2009-12-14 Thread Maciej Stachowiak


Hello folks,

Over the past few days I made some changes to SunSpider to address  
some of the more serious issues reported. I focused on only changes  
that seem to make a significant difference to fairness and validity,  
so for example I did not remove accidental access to global variables.  
I also made a small number of harness changes that do not affect  
results but fix flaws in the harness.


We are hesitant to change the SunSpider content or harness much at  
all, since it's been used for cross-version and cross-brwoser  
comparisons for so long. But these problems (many originally  
suggpointed out by Chrome or Mozilla folks) seemed important enough to  
address.
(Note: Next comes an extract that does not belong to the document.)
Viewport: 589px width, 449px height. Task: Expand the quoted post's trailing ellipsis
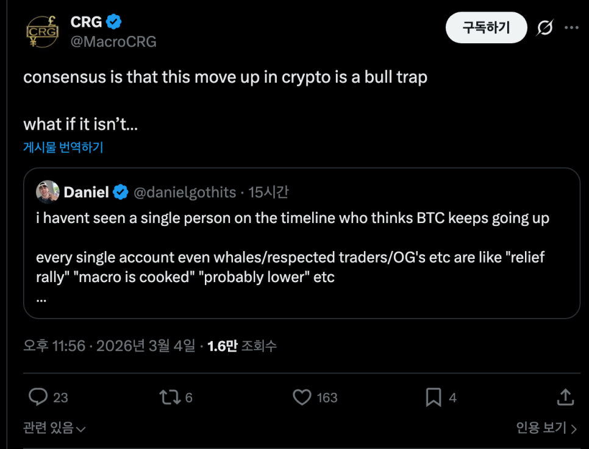point(41,298)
Also, in addition to the patched content set, the original  
sunspider-0.9 content set is also available to run through the new  
harness.


The most important harness change is greatly reducing the time between  
tests (as sugested by Mike Belshe) to avoid the negative impact of  
power management on many systems (both Mac and Windows), and which are  
most apparent for very fast browsers.


I'm deliberately not posting this on the web site yet because I don't  
want a flood of gawkers testing their browser before enough people  
have had a chance to review and verify these changes.



Harness changes:

In-browser SunSpider suffers excessive penalty under power management
https://bugs.webkit.org/show_bug.cgi?id=32505

Enable Web-hosted version of SunSpider to handle multiple versions
https://bugs.webkit.org/show_bug.cgi?id=32478

Use JSON.parse instead of eval for Web-hosted SunSpider results  
processing

https://bugs.webkit.org/show_bug.cgi?id=32490

Some Browser-hosted SunSpider files are not valid HTML5
https://bugs.webkit.org/show_bug.cgi?id=32536

Make sunspider-0.9.1 the default content set (both command-line and  
hosted)

https://bugs.webkit.org/show_bug.cgi?id=32537


Content changes (in sunspider-0.9.1 suite only; sunspider-0.9 is as  
originally posted):


SunSpider/tests/string-base64.js does not compute a valid base64  
encoded string

https://bugs.webkit.org/show_bug.cgi?id=16806

sunspider regexp-dna is inaccurate on firefox
https://bugs.webkit.org/show_bug.cgi?id=18989



Further changes I'm considering but am unsure about:
- Add correctness checking to all tests that don't use random numbers.
- Stop using array-like indexing of strings in the base64 test since  
that doesn't work in IE8 and lower; but it is a standard construct now  
(ES5), future IE will support it, and it's a useful thing to test.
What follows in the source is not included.